🤖 AI Summary
This work addresses the dual challenges of dynamical system fidelity and cross-domain interpretability in nonlinear time-series forecasting. We propose the Universal Delay Embedding (UDE) framework, which uniquely unifies Takens’ embedding theorem with Koopman operator theory: raw time series are first mapped into Hankel matrix subspaces—treated as structured 2D inputs—and then processed by a self-attention encoder that learns dynamics-invariant representations. Coupled with deep image modeling, UDE enables end-to-end linearized prediction while preserving the underlying system’s topological and dynamical structure. Crucially, this design enhances both interpretability and generalization.

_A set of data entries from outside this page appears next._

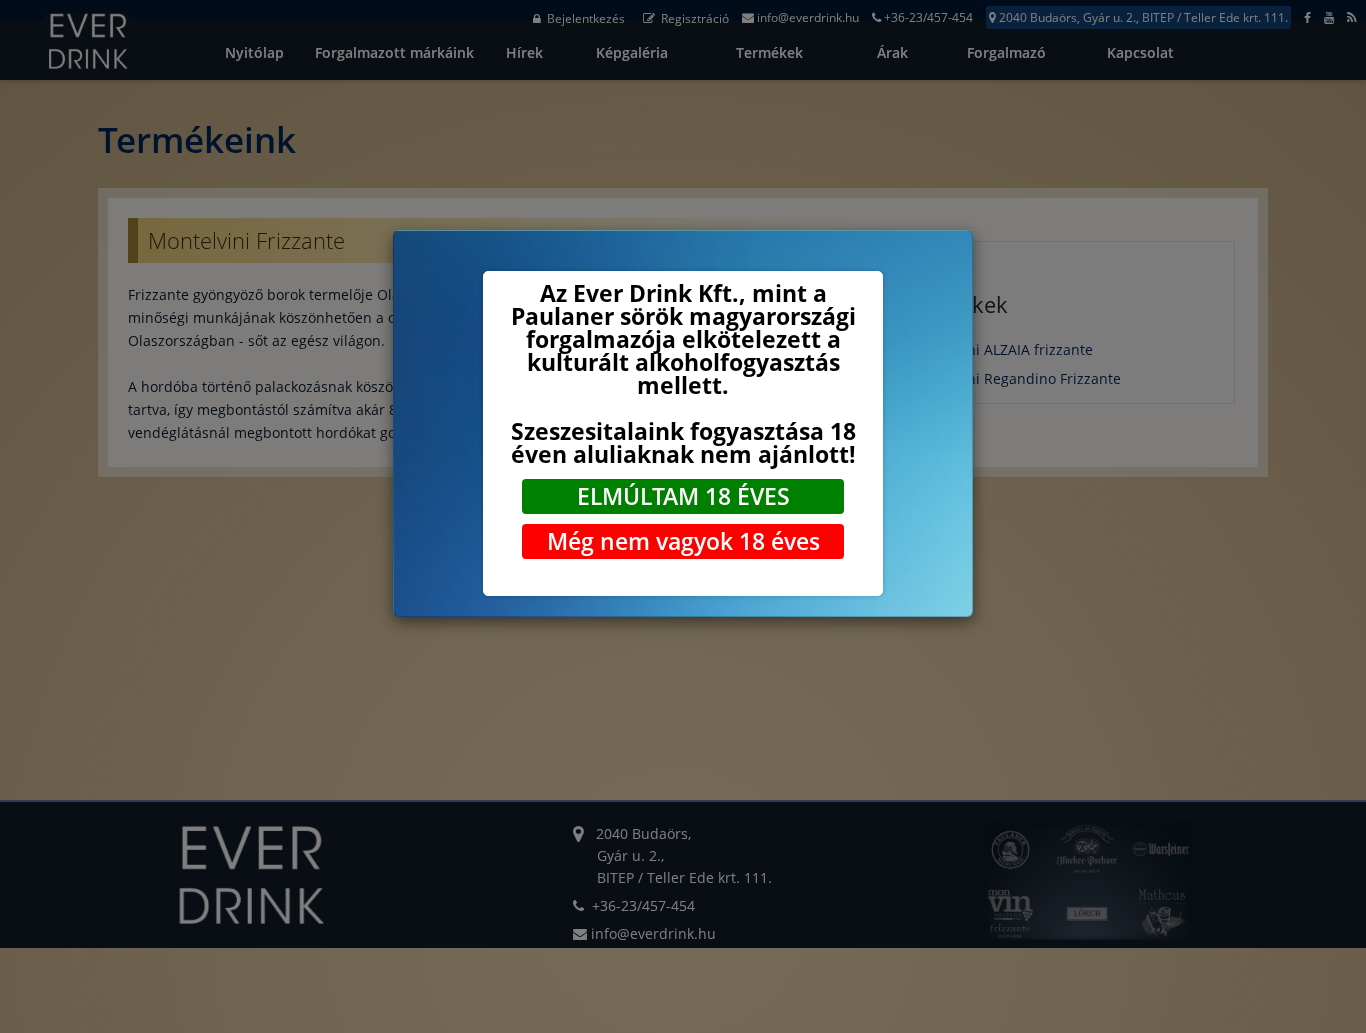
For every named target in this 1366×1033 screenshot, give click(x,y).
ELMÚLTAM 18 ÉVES (683, 496)
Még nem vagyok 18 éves (683, 541)
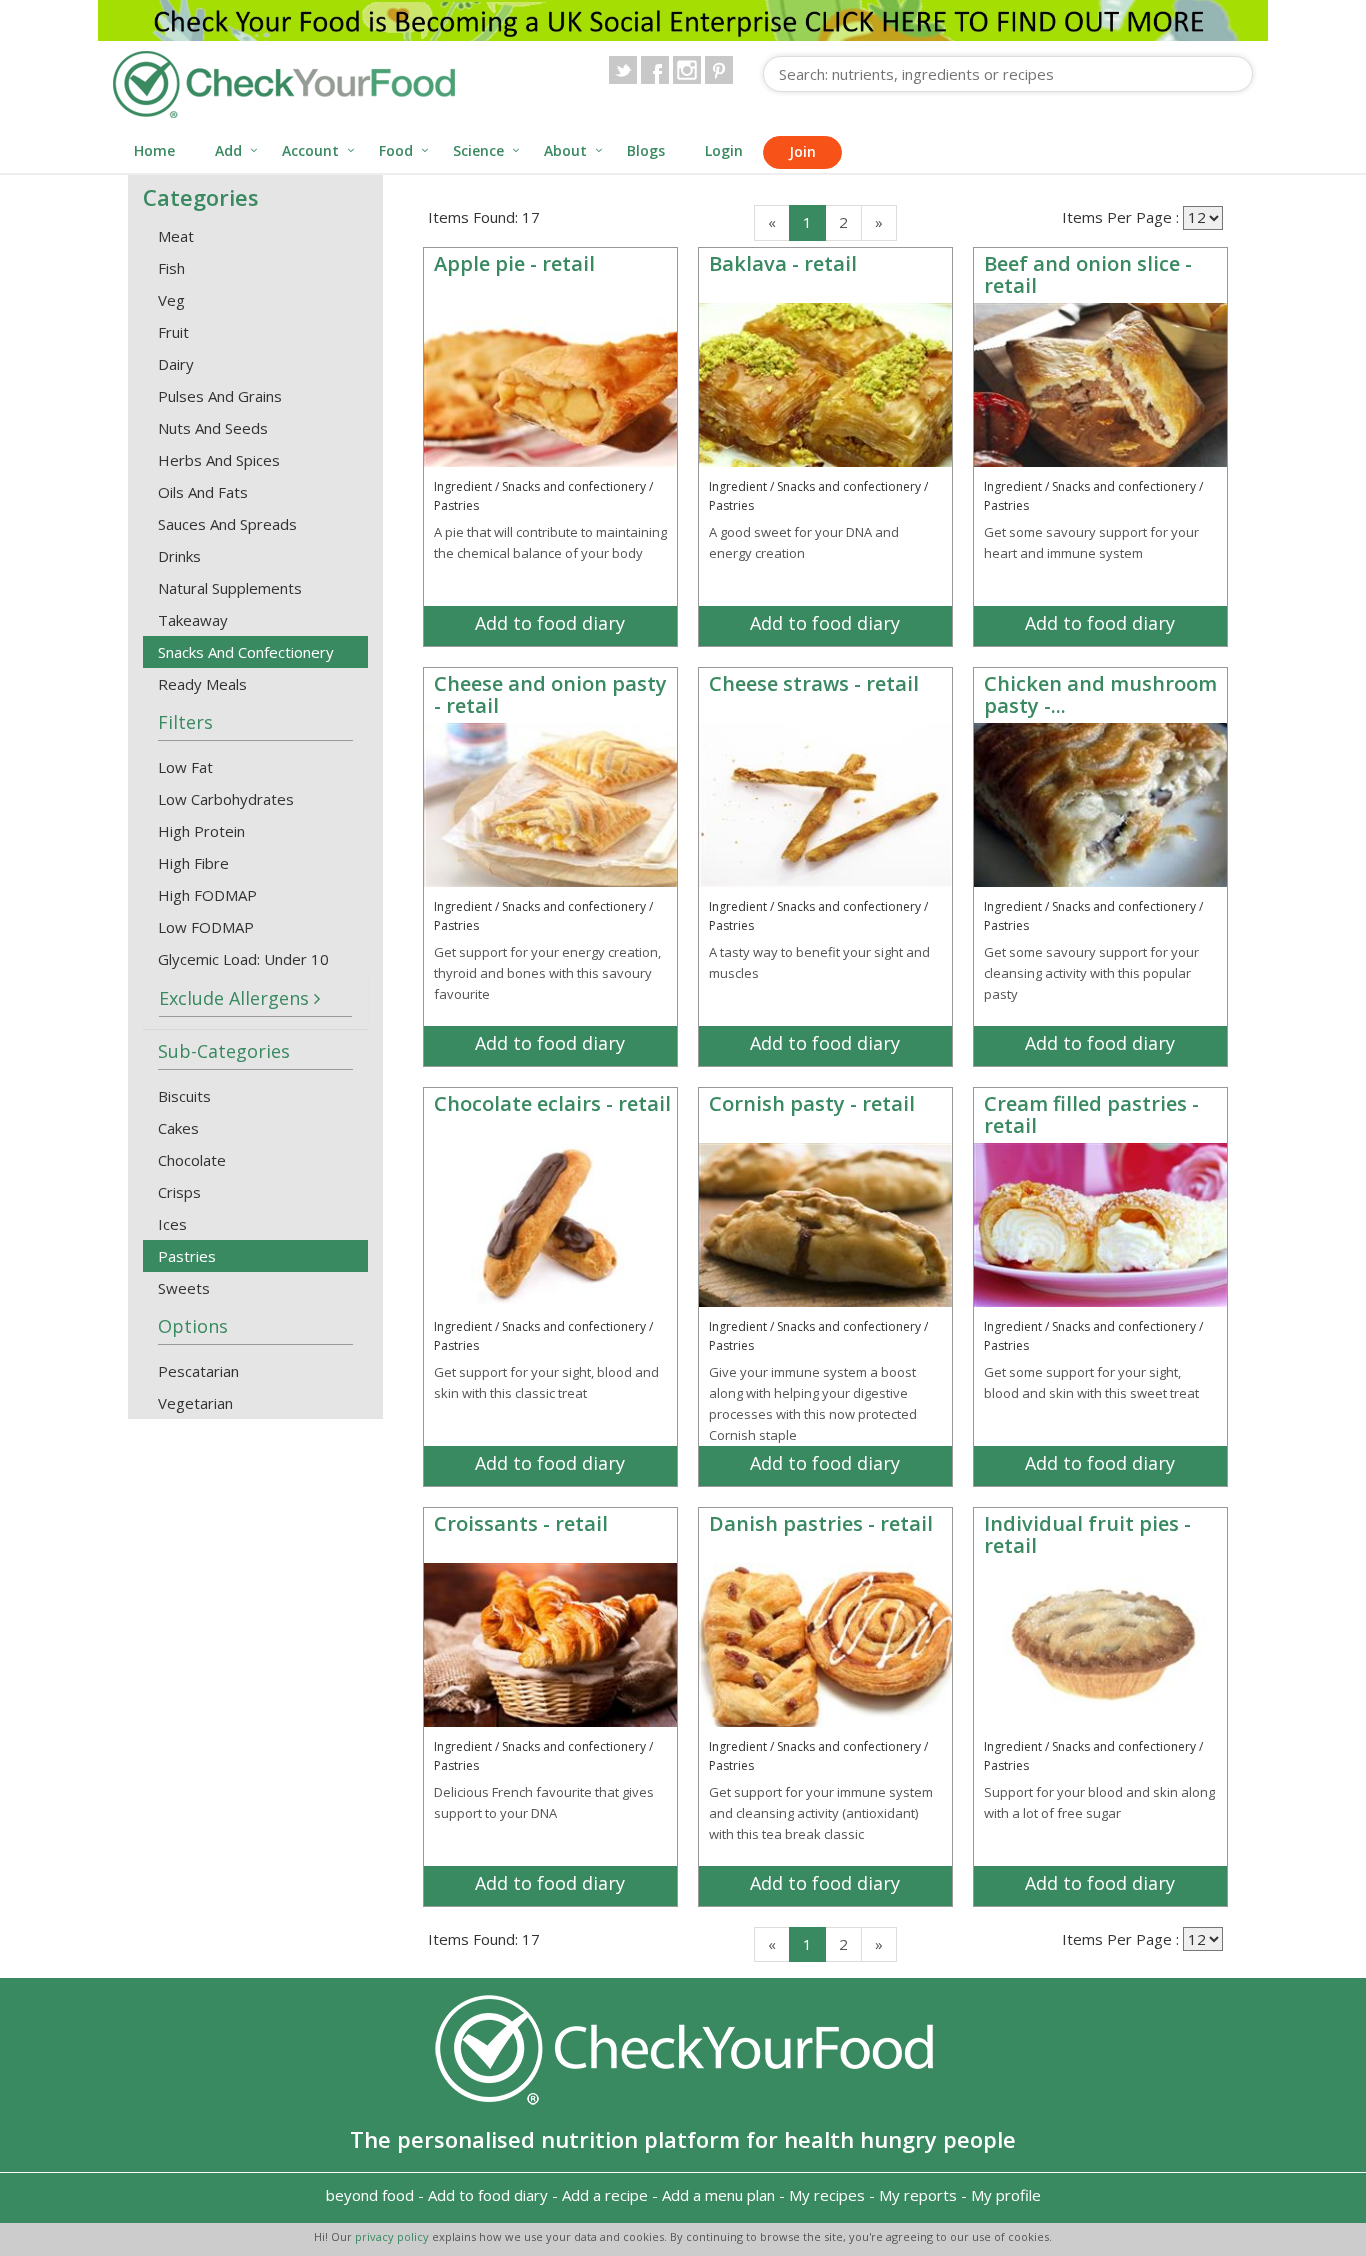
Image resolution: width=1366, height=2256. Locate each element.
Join (802, 151)
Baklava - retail (783, 263)
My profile (1006, 2195)
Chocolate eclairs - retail (552, 1103)
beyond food (370, 2195)
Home (154, 150)
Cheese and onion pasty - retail (550, 694)
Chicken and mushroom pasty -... (1100, 694)
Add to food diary (550, 623)
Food (396, 150)
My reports (918, 2195)
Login (724, 150)
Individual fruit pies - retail (1087, 1534)
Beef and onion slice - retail (1088, 274)
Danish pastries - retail (821, 1523)
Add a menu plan (718, 2195)
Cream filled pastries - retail (1091, 1114)
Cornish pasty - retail (812, 1103)
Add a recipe (605, 2195)
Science (478, 150)
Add (228, 150)
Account (310, 150)
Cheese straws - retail (814, 683)
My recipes (827, 2195)
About (565, 150)
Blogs (646, 150)
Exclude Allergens (236, 998)
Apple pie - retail (514, 263)
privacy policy (393, 2236)
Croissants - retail (521, 1523)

Evaluated across multiple benchmarks and real-world climate datasets, UDE achieves over 20% average reduction in mean squared error and demonstrates strong fine-tuning performance. These results substantiate its viability and practicality as a universal foundation model for time-series analysis.
📝 Abstract
This study introduces Universal Delay Embedding (UDE), a pretrained foundation model designed to revolutionize time-series forecasting through principled integration of delay embedding representation and Koopman operator prediction. Leveraging Takens' embedding theorem, UDE as a dynamical representation of observed data constructs two-dimensional subspace patches from Hankel matrices, theoretically preserving dynamical and topological properties of underlying dynamical systems. Such patches are viewed as images, which can be efficiently processed by exploiting advanced deep learning technologies. Computationally, these patches further serve as tokens for learning a self-attention encoder, thus enabling accurate prediction of nonlinear time-series by a finite-dimensional Koopman operator in a linear manner in a latent space. Extensive evaluations across various benchmarks and real-world climate datasets demonstrate over 20% average reduction in mean squared error versus state-of-the-art foundation models, alongside superior generalization in fine-tuning scenarios. In particular, the learned dynamical representations and Koopman operator prediction forms from the patches exhibit exceptional interpretability, with consistent identification of topologically informative subspaces and robust encoding of domain-invariant dynamics, establishing UDE as a scalable, interpretable framework for universal time-series modeling and forecasting with broad scientific and industrial applicability.